Ask HN: Would adding this to my website scare clients away? - wojt_eu
https://skitch.com/e-wojciechk/8c456/vertical.psd-100-builds-web-apps-rgb-8

======
nherment
If I were the potential client, yes. Not because I would want a contractor to
work over hours but because I would want a contractor to be commited.

For me what "No over-hours" on a front page means is that you're the lazy
kind. It means that not working is more important to you than doing things
right.

Again, I'm not going to expect a contractor to work over-hours, at least not
without paying. And I understand separating work from personal life. I'm the
first one asking for that.

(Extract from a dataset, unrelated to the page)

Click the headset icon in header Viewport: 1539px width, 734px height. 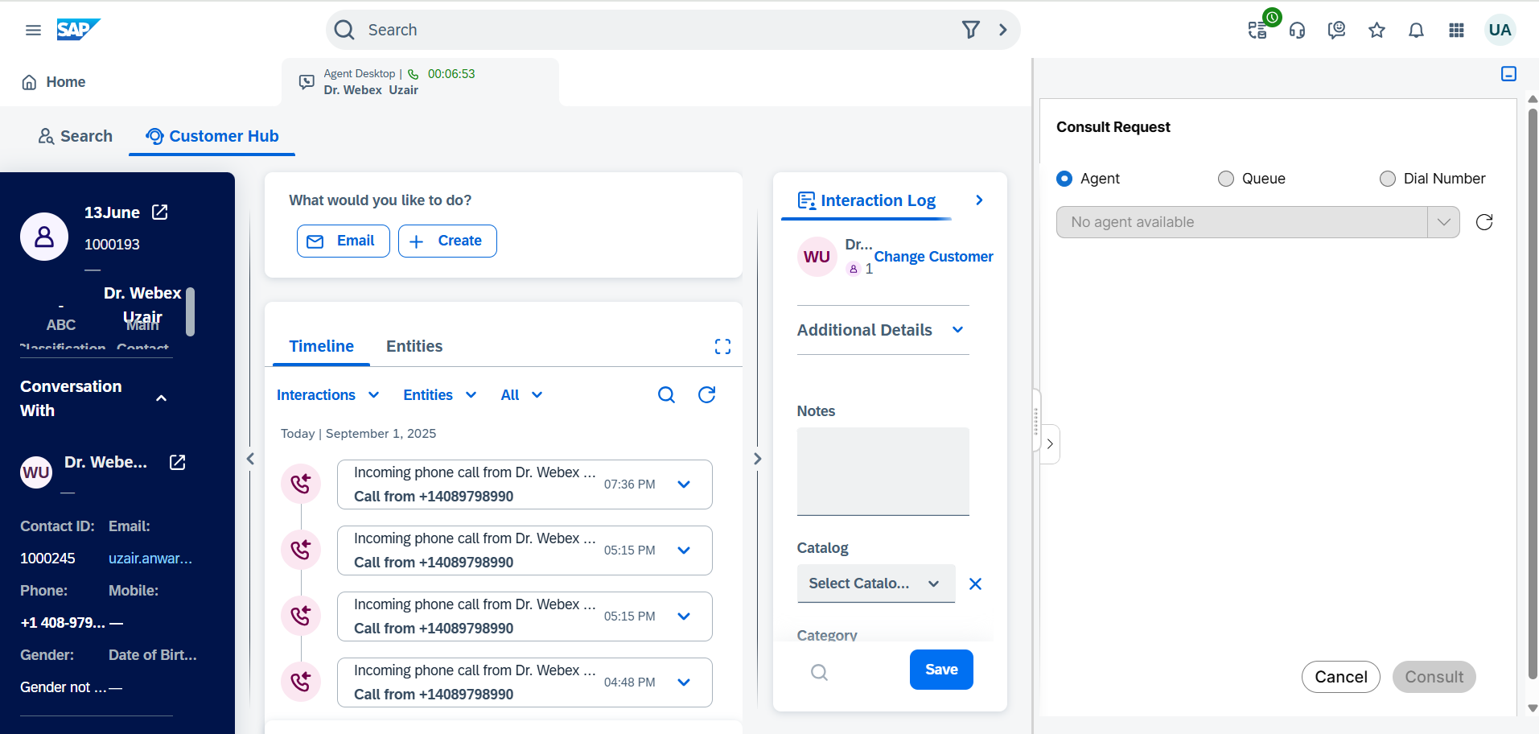click(x=1297, y=31)
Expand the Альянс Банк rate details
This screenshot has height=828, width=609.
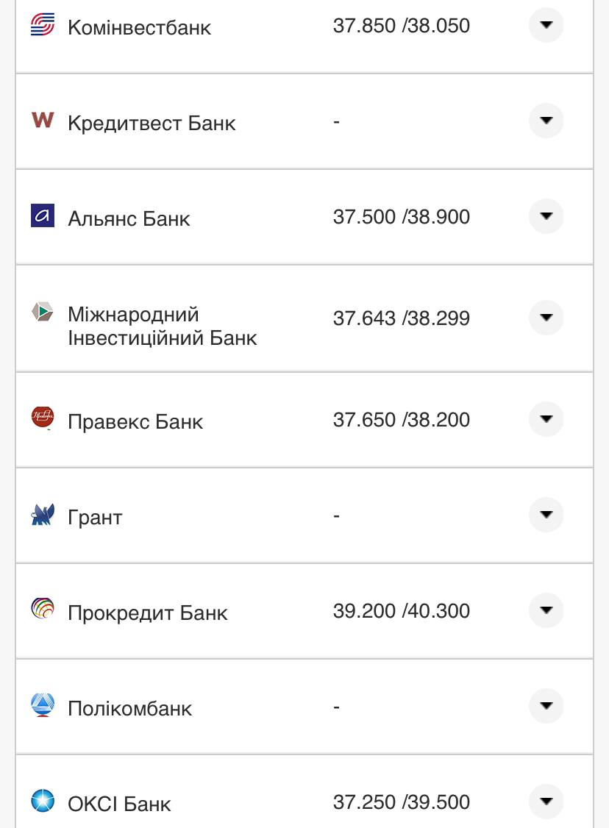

It's very important that anyone who work have a
great life balance. It makes better people, better work quality, better work
environment.

What are you trying to achieve by putting this on your front-page ? Or
actually, putting it anywhere on your website ?

Preventing client from getting advantage of you ? Then maybe the way to go is
to say no when the problem arise. Contracts should protect you...

If you're not doing over hours it's fine, but discuss it when you come to the
details. You actually probably know how to approach a customer more than me as
you seem to have way more experience.

It's like when you started dating your wife (I presume you have a wife since
you seen to have a kid). First time you saw her, did you say "Ok we're going
to date, but 'NO <put something here you that don't like in other people>'.
She wouldn't want to hear it.

What do you think ?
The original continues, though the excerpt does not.